Update the data below by replacing every occurrence of "screenshot" with "image", leaving all other text unchanged. Omit the pictures from your output.

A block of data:
####################

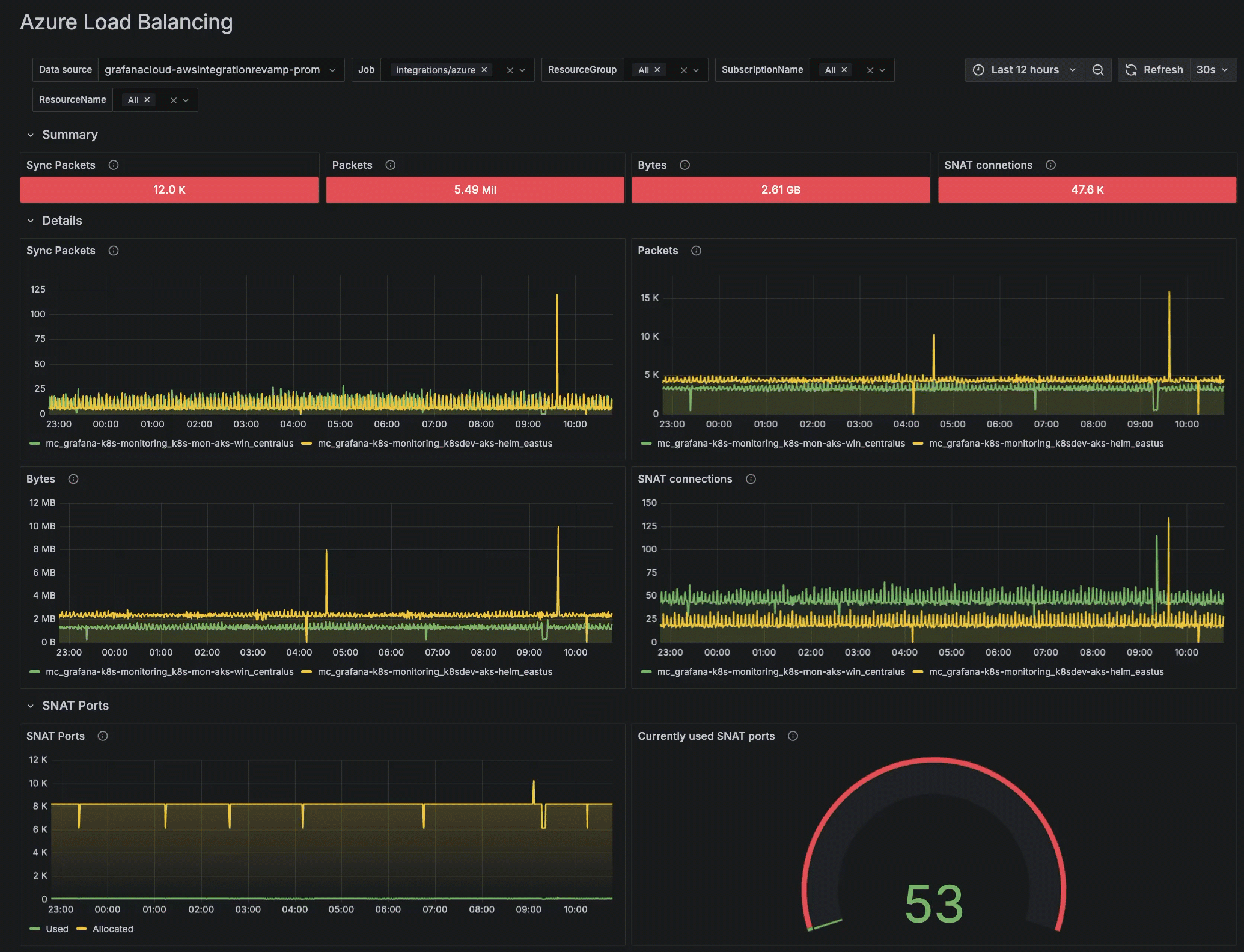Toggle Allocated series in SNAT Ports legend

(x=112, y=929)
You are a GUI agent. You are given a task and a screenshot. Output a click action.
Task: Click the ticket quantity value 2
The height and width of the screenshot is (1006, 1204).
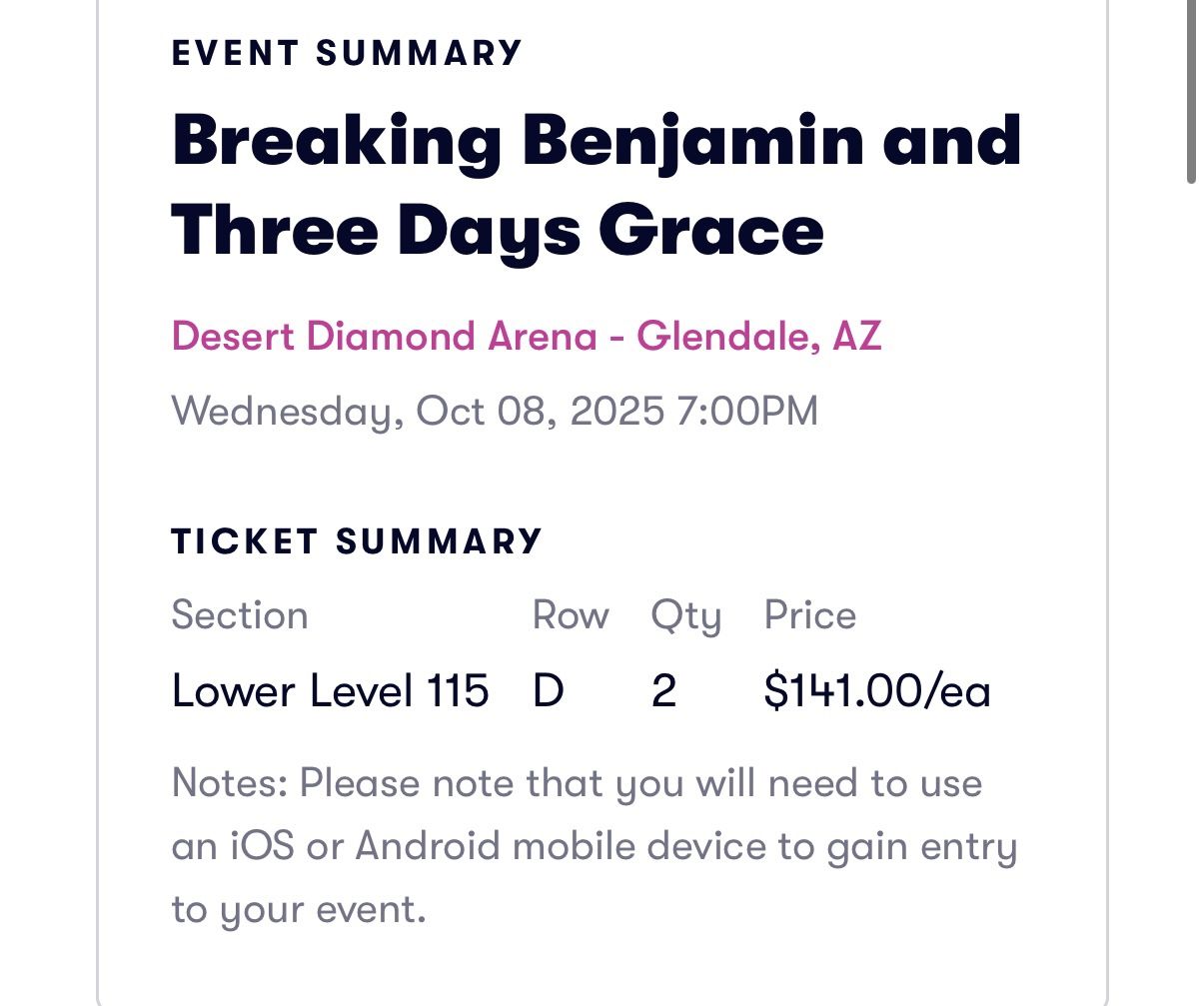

####################

> [Exercise response]
Toggle Allocated series in SNAT Ports legend

(x=112, y=929)
You are a GUI agent. You are given a task and a image. Output a click action.
Task: Click the ticket quantity value 2
The height and width of the image is (1006, 1204).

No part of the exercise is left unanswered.